- _Task to complete_
Render the lines of the records between the line holding "This screenshot has height=598, width=1568." and the line holding "pos(532,44)", inclusive, as a JSON list of strings with one string per line, omitting blank lines.

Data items

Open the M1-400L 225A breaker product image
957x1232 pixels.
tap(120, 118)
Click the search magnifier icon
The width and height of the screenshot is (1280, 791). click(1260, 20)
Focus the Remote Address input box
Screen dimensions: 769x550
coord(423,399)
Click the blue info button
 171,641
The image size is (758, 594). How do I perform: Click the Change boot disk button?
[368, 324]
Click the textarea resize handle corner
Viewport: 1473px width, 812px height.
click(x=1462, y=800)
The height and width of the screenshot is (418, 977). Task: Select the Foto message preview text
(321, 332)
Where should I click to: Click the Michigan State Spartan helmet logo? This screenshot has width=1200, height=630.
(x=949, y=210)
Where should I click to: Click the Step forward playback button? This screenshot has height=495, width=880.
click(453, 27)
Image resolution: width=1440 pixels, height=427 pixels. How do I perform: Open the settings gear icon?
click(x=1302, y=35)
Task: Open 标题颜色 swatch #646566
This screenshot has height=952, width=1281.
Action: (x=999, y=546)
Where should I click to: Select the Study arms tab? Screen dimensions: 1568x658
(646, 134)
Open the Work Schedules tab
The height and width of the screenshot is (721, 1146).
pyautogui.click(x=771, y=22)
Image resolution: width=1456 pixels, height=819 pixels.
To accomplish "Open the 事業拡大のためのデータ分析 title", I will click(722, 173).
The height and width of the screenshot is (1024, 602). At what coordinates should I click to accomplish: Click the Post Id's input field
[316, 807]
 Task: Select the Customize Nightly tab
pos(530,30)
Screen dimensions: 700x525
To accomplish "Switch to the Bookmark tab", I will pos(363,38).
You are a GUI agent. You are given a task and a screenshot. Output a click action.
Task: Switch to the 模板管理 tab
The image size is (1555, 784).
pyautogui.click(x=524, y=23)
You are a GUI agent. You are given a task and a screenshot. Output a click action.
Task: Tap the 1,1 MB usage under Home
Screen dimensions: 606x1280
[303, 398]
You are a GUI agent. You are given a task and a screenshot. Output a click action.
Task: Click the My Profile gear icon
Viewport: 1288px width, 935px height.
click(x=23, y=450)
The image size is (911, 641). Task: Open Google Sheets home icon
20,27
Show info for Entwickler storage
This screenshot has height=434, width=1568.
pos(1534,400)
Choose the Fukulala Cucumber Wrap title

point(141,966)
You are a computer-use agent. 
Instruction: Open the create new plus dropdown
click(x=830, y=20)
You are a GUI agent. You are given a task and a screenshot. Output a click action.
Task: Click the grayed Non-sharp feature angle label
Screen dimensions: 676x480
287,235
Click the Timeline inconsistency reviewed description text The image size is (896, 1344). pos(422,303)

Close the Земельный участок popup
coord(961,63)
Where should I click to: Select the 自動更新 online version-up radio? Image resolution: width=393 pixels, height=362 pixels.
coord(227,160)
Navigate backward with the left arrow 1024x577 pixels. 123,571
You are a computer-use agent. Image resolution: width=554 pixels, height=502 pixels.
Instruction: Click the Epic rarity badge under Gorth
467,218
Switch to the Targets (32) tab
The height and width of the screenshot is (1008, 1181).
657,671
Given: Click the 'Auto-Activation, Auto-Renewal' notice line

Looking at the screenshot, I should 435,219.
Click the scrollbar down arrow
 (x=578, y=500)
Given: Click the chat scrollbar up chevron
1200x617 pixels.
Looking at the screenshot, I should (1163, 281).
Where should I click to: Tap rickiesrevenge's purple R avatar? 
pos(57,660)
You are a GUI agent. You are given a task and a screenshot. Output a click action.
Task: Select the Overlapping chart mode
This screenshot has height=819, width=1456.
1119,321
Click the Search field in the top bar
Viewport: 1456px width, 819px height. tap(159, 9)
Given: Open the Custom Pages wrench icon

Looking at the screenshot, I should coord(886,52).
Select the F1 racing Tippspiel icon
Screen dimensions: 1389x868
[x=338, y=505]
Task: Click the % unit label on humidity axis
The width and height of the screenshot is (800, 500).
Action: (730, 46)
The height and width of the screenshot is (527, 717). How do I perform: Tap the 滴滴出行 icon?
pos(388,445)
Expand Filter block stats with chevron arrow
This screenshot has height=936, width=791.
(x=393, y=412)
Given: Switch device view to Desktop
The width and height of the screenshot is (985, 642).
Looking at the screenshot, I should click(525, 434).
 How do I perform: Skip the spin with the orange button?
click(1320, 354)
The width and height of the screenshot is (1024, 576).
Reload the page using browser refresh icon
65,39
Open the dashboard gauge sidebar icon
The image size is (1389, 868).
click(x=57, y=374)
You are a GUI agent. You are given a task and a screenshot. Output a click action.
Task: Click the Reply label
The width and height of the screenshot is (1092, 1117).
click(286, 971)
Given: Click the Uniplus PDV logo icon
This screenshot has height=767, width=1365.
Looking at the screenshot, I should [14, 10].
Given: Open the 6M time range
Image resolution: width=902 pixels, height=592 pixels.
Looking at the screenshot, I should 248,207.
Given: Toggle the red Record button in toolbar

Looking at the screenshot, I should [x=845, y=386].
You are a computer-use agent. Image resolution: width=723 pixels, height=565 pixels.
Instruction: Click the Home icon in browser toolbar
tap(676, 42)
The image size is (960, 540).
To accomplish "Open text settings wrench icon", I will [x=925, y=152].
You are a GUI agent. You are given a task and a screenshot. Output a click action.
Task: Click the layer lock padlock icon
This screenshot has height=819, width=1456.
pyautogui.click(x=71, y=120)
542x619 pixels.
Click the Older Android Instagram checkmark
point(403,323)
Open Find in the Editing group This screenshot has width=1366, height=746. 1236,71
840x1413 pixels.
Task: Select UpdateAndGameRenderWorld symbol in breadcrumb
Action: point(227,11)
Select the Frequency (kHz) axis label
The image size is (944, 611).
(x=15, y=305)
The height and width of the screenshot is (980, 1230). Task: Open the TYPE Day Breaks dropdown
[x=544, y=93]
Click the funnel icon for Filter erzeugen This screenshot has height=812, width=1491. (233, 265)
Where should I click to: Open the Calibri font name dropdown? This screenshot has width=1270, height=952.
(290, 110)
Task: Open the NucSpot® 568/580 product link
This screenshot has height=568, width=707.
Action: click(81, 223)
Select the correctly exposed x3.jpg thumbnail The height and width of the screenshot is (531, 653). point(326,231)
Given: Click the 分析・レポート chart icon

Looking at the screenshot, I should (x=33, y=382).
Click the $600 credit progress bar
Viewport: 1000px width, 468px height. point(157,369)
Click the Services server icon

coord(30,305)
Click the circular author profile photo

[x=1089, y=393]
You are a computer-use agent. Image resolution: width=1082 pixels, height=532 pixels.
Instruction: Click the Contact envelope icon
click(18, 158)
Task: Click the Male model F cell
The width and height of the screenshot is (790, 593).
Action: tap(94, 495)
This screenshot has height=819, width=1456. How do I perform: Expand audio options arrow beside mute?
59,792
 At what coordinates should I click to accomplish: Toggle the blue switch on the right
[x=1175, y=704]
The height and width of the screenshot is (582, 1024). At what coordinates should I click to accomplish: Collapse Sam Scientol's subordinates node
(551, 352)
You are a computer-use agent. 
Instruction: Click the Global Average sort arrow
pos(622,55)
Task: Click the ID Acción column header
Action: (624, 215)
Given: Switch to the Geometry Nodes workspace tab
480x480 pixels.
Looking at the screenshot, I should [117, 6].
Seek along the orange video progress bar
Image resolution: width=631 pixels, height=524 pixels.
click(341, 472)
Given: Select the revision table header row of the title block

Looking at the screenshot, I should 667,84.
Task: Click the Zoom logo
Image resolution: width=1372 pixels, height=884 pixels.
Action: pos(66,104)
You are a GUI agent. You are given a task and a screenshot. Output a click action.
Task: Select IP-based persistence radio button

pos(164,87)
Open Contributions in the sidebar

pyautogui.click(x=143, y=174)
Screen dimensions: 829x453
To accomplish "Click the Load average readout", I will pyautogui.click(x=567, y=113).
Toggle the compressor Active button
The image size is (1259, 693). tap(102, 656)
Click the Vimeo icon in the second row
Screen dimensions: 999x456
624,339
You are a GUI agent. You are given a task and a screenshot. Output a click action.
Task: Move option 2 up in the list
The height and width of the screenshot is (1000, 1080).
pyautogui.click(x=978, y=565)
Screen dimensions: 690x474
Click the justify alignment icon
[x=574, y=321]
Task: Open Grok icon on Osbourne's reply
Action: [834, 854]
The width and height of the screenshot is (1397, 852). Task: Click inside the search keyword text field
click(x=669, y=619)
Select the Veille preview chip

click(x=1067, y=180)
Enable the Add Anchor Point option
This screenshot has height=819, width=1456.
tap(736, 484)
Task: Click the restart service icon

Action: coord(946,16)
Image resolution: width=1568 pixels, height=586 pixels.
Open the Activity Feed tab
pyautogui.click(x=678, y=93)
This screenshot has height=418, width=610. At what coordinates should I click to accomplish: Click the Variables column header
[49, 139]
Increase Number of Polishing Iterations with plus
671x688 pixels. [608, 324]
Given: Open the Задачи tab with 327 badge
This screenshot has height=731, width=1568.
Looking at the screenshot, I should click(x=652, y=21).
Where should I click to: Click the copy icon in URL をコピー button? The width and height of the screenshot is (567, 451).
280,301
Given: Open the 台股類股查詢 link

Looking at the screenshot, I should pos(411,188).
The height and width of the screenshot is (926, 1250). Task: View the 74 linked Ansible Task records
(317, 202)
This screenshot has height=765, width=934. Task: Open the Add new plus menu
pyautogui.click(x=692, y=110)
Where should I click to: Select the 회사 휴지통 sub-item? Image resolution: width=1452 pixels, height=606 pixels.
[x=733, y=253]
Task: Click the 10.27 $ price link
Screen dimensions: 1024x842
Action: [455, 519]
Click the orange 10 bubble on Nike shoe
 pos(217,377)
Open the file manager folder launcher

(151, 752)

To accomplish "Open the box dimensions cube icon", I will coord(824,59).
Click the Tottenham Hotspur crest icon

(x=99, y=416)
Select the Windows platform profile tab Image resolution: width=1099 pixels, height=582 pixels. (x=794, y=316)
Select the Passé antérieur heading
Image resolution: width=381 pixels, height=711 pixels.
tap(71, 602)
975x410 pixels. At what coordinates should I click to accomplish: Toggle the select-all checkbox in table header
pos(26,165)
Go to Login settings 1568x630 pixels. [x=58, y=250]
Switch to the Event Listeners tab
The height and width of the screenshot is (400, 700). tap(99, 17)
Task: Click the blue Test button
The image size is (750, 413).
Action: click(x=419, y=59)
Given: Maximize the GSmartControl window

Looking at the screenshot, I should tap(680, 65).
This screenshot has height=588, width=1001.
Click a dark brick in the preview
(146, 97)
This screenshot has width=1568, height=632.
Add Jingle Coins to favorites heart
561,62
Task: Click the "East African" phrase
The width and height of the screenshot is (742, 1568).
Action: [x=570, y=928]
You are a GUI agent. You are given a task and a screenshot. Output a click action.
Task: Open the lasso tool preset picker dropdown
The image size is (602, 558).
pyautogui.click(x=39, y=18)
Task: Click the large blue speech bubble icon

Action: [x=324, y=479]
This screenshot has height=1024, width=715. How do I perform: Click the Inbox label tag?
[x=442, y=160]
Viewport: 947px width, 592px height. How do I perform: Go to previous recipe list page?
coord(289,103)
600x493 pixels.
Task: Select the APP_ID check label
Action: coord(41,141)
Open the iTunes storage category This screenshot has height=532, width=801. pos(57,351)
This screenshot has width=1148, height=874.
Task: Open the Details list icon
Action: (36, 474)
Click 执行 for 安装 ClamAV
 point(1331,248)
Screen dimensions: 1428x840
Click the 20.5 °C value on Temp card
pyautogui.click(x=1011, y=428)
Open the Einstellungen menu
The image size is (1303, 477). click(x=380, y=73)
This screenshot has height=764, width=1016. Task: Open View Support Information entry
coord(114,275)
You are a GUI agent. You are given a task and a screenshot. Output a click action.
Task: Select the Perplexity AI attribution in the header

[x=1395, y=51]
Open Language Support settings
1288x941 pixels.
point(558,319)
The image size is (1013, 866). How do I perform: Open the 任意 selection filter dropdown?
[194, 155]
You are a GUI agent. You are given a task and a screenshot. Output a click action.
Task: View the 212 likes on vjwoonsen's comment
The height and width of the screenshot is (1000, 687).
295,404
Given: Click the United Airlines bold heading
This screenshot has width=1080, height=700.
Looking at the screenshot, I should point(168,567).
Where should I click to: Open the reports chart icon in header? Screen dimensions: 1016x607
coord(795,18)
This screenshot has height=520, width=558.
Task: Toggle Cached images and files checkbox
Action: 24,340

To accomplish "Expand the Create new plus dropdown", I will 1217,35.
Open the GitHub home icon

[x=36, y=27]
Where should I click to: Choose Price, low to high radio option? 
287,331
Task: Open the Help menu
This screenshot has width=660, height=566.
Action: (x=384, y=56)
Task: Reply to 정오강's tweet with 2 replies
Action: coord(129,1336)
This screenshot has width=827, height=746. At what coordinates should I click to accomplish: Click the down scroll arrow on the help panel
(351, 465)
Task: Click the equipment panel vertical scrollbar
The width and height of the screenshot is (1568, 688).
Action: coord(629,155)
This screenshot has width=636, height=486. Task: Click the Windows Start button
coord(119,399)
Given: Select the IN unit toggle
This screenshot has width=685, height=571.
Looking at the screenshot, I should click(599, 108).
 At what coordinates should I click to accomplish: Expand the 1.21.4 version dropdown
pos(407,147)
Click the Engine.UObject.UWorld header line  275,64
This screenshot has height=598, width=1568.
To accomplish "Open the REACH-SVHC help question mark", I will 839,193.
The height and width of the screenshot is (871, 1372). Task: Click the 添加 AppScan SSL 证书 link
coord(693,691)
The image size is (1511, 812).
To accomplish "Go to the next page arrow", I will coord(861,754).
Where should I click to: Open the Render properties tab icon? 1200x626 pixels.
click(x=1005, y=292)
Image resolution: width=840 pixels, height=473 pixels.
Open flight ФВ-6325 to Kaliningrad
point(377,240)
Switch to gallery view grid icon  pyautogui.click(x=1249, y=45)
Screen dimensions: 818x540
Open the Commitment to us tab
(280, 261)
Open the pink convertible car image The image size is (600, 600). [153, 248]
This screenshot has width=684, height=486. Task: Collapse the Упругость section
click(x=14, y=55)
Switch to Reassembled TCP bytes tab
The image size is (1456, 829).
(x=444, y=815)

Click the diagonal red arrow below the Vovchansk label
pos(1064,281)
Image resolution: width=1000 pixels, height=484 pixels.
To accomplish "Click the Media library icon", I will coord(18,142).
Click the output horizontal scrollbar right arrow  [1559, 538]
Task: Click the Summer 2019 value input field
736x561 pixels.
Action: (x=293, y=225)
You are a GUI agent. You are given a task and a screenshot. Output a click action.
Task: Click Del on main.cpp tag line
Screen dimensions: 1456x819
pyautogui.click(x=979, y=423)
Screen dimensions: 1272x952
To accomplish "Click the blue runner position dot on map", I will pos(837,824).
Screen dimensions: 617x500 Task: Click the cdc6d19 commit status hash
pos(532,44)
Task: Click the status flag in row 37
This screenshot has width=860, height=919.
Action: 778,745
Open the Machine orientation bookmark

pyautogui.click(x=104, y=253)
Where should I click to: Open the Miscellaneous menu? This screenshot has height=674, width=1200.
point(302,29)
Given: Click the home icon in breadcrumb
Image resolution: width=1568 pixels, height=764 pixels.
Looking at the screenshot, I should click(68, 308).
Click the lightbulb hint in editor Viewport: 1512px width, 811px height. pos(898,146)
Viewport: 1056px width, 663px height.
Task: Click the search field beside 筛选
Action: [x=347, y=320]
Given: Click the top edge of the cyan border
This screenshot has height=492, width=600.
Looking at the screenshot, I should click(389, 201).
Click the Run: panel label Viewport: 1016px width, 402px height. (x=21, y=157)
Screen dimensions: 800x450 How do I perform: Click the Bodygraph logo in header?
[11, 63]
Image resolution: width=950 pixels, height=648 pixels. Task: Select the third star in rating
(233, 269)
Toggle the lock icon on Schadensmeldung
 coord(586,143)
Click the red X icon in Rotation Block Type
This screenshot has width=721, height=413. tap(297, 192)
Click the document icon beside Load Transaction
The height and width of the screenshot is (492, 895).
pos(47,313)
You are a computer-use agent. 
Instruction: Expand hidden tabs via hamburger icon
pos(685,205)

- _Complete output_
[
  "This screenshot has height=598, width=1568.",
  "To accomplish \"Open the REACH-SVHC help question mark\", I will 839,193.",
  "The height and width of the screenshot is (871, 1372). Task: Click the 添加 AppScan SSL 证书 link",
  "coord(693,691)",
  "The image size is (1511, 812).",
  "To accomplish \"Go to the next page arrow\", I will coord(861,754).",
  "Where should I click to: Open the Render properties tab icon? 1200x626 pixels.",
  "click(x=1005, y=292)",
  "Image resolution: width=840 pixels, height=473 pixels.",
  "Open flight ФВ-6325 to Kaliningrad",
  "point(377,240)",
  "Switch to gallery view grid icon  pyautogui.click(x=1249, y=45)",
  "Screen dimensions: 818x540",
  "Open the Commitment to us tab",
  "(280, 261)",
  "Open the pink convertible car image The image size is (600, 600). [153, 248]",
  "This screenshot has width=684, height=486. Task: Collapse the Упругость section",
  "click(x=14, y=55)",
  "Switch to Reassembled TCP bytes tab",
  "The image size is (1456, 829).",
  "(x=444, y=815)",
  "Click the diagonal red arrow below the Vovchansk label",
  "pos(1064,281)",
  "Image resolution: width=1000 pixels, height=484 pixels.",
  "To accomplish \"Click the Media library icon\", I will coord(18,142).",
  "Click the output horizontal scrollbar right arrow  [1559, 538]",
  "Task: Click the Summer 2019 value input field",
  "736x561 pixels.",
  "Action: (x=293, y=225)",
  "You are a GUI agent. You are given a task and a screenshot. Output a click action.",
  "Task: Click Del on main.cpp tag line",
  "Screen dimensions: 1456x819",
  "pyautogui.click(x=979, y=423)",
  "Screen dimensions: 1272x952",
  "To accomplish \"Click the blue runner position dot on map\", I will pos(837,824).",
  "Screen dimensions: 617x500 Task: Click the cdc6d19 commit status hash",
  "pos(532,44)"
]